[Target pointing data]
• • • •

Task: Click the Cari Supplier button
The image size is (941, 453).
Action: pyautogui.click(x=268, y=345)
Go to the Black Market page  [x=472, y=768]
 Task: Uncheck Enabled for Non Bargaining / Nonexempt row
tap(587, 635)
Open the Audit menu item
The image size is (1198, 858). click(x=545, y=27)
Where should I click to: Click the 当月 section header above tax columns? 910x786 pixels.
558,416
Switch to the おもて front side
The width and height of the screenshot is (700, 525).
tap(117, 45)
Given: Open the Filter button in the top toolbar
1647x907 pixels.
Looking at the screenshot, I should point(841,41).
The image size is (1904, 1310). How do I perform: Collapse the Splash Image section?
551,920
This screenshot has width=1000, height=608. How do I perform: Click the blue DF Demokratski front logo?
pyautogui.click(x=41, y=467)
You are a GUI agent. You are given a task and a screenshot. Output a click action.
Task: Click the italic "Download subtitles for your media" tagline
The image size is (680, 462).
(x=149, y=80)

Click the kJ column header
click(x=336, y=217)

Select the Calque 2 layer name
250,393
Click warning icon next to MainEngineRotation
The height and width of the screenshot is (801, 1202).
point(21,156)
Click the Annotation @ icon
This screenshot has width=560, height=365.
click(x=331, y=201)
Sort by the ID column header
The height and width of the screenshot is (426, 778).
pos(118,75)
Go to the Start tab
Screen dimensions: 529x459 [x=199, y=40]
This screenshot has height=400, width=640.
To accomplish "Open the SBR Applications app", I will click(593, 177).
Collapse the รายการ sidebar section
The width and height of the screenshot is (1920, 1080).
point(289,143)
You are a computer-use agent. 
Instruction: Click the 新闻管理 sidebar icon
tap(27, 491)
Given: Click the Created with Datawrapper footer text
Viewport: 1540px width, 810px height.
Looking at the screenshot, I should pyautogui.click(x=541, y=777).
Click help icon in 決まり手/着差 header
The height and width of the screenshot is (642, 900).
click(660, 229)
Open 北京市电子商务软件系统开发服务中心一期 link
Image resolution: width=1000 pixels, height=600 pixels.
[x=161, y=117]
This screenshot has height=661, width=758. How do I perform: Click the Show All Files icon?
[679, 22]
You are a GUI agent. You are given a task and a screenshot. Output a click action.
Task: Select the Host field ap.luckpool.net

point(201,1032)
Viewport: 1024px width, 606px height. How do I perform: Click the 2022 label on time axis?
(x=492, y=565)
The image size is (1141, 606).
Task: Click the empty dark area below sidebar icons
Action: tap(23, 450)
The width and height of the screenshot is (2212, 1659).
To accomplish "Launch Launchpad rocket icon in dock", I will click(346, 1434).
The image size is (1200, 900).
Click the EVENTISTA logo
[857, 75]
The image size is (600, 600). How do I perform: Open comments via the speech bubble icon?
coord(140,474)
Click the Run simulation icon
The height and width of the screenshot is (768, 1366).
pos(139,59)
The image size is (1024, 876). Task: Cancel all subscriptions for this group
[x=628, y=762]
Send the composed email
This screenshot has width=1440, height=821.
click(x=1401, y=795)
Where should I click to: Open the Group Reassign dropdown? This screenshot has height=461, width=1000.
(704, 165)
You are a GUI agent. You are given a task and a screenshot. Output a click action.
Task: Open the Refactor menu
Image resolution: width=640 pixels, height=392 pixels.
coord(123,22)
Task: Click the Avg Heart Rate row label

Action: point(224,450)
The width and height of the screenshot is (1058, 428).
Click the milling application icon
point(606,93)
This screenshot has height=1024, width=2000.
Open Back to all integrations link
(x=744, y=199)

• • • •

*GOAL*: Lay out the material above as a numbered list, leaving out the blank lines.

*OUTPUT FOR THIS TASK*:
1. Task: Click the Cari Supplier button
2. The image size is (941, 453).
3. Action: pyautogui.click(x=268, y=345)
4. Go to the Black Market page  [x=472, y=768]
5.  Task: Uncheck Enabled for Non Bargaining / Nonexempt row
6. tap(587, 635)
7. Open the Audit menu item
8. The image size is (1198, 858). click(x=545, y=27)
9. Where should I click to: Click the 当月 section header above tax columns? 910x786 pixels.
10. 558,416
11. Switch to the おもて front side
12. The width and height of the screenshot is (700, 525).
13. tap(117, 45)
14. Given: Open the Filter button in the top toolbar
15. 1647x907 pixels.
16. Looking at the screenshot, I should point(841,41).
17. The image size is (1904, 1310). How do I perform: Collapse the Splash Image section?
18. 551,920
19. This screenshot has width=1000, height=608. How do I perform: Click the blue DF Demokratski front logo?
20. pyautogui.click(x=41, y=467)
21. You are a GUI agent. You are given a task and a screenshot. Output a click action.
22. Task: Click the italic "Download subtitles for your media" tagline
23. The image size is (680, 462).
24. (x=149, y=80)
25. Click the kJ column header
26. click(x=336, y=217)
27. Select the Calque 2 layer name
28. 250,393
29. Click warning icon next to MainEngineRotation
30. The height and width of the screenshot is (801, 1202).
31. point(21,156)
32. Click the Annotation @ icon
33. This screenshot has width=560, height=365.
34. click(x=331, y=201)
35. Sort by the ID column header
36. The height and width of the screenshot is (426, 778).
37. pos(118,75)
38. Go to the Start tab
39. Screen dimensions: 529x459 [x=199, y=40]
40. This screenshot has height=400, width=640.
41. To accomplish "Open the SBR Applications app", I will click(593, 177).
42. Collapse the รายการ sidebar section
43. The width and height of the screenshot is (1920, 1080).
44. point(289,143)
45. You are a computer-use agent. 
46. Instruction: Click the 新闻管理 sidebar icon
47. tap(27, 491)
48. Given: Click the Created with Datawrapper footer text
49. Viewport: 1540px width, 810px height.
50. Looking at the screenshot, I should pyautogui.click(x=541, y=777).
51. Click help icon in 決まり手/着差 header
52. The height and width of the screenshot is (642, 900).
53. click(660, 229)
54. Open 北京市电子商务软件系统开发服务中心一期 link
55. Image resolution: width=1000 pixels, height=600 pixels.
56. [x=161, y=117]
57. This screenshot has height=661, width=758. How do I perform: Click the Show All Files icon?
58. [679, 22]
59. You are a GUI agent. You are given a task and a screenshot. Output a click action.
60. Task: Select the Host field ap.luckpool.net
61. point(201,1032)
62. Viewport: 1024px width, 606px height. How do I perform: Click the 2022 label on time axis?
63. (x=492, y=565)
64. The image size is (1141, 606).
65. Task: Click the empty dark area below sidebar icons
66. Action: tap(23, 450)
67. The width and height of the screenshot is (2212, 1659).
68. To accomplish "Launch Launchpad rocket icon in dock", I will click(346, 1434).
69. The image size is (1200, 900).
70. Click the EVENTISTA logo
71. [857, 75]
72. The image size is (600, 600). How do I perform: Open comments via the speech bubble icon?
73. coord(140,474)
74. Click the Run simulation icon
75. The height and width of the screenshot is (768, 1366).
76. pos(139,59)
77. The image size is (1024, 876). Task: Cancel all subscriptions for this group
78. [x=628, y=762]
79. Send the composed email
80. This screenshot has width=1440, height=821.
81. click(x=1401, y=795)
82. Where should I click to: Open the Group Reassign dropdown? This screenshot has height=461, width=1000.
83. (704, 165)
84. You are a GUI agent. You are given a task and a screenshot. Output a click action.
85. Task: Open the Refactor menu
86. Image resolution: width=640 pixels, height=392 pixels.
87. coord(123,22)
88. Task: Click the Avg Heart Rate row label
89. Action: point(224,450)
90. The width and height of the screenshot is (1058, 428).
91. Click the milling application icon
92. point(606,93)
93. This screenshot has height=1024, width=2000.
94. Open Back to all integrations link
95. (x=744, y=199)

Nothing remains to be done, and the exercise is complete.